Mais l’idée de faire de pratîtya un substantif n’est pas particulière aux Buddhistes du Nord ; on la trouve également chez ceux du Sud, comme le prouvent et le témoignage de Clough, et celui d’un texte pâli que je citerai tout à l’heure. Clough divise en deux mots, pratitya samutpâda, le composé même que nous expliquons en ce moment ; puis il donne à part le mot pratîtya avec le sens de « cause, cause productrice, origine ; » d’où il résulte qu’à ses yeux c’est un substantif formé de la préposition prati, indiquant la réciprocité ou le retour, et un synonyme de pratyaya, lequel est très-communément employé dans le sens de cause efficiente.

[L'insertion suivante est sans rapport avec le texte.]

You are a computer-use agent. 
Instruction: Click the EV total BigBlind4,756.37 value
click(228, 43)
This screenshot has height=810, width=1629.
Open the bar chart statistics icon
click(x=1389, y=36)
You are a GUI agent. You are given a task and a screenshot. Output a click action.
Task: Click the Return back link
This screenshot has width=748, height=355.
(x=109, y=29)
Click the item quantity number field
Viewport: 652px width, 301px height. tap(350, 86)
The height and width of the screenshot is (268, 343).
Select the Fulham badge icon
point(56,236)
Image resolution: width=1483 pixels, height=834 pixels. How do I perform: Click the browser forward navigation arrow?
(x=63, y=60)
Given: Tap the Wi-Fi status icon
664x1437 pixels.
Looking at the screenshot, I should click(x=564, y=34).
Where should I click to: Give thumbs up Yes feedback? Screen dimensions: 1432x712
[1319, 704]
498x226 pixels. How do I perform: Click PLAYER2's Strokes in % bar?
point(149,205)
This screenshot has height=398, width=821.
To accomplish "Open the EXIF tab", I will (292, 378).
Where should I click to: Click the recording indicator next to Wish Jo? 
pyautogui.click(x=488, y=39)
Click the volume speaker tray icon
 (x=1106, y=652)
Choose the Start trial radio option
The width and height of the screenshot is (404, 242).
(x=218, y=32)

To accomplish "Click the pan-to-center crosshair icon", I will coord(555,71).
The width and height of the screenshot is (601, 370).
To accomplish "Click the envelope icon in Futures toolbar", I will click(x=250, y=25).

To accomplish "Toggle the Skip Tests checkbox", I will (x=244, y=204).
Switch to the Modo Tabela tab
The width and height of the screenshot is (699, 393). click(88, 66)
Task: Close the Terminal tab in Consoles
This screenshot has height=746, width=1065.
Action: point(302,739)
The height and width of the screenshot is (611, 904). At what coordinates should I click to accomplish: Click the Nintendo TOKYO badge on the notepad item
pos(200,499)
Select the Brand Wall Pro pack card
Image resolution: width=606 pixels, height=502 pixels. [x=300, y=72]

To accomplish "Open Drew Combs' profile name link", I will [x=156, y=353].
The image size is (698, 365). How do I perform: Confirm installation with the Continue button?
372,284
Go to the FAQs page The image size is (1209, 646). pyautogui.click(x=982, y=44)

Ajoutons ici, avant de passer outre, l’exposé succinct qu’a présenté Clough de la théorie que résume brièvement l’expression de pratîtya samutpâda. « C’est, dit-il, la source de l’animation, l’origine de la vie, ce qui a donné naissance aux êtres sensibles. Cette recherche occupa les méditations profondes du Buddha, le premier jour qu’il atteignit à l’état de Bôdhi. J’existe, se dit-il ; d’autres êtres ont existé avant moi ; il y a eu une période où il n’existait pas d’êtres vivants. Il se représenta ensuite la totalité du monde animé arrivant à l’existence de la manière suivante : de l’ignorance procéda la

  1. Vinaya sûtra, man. de la Soc. Asiat. f. 2 a.
  2. Ibid.
  3. Ci-dessous, p. 536.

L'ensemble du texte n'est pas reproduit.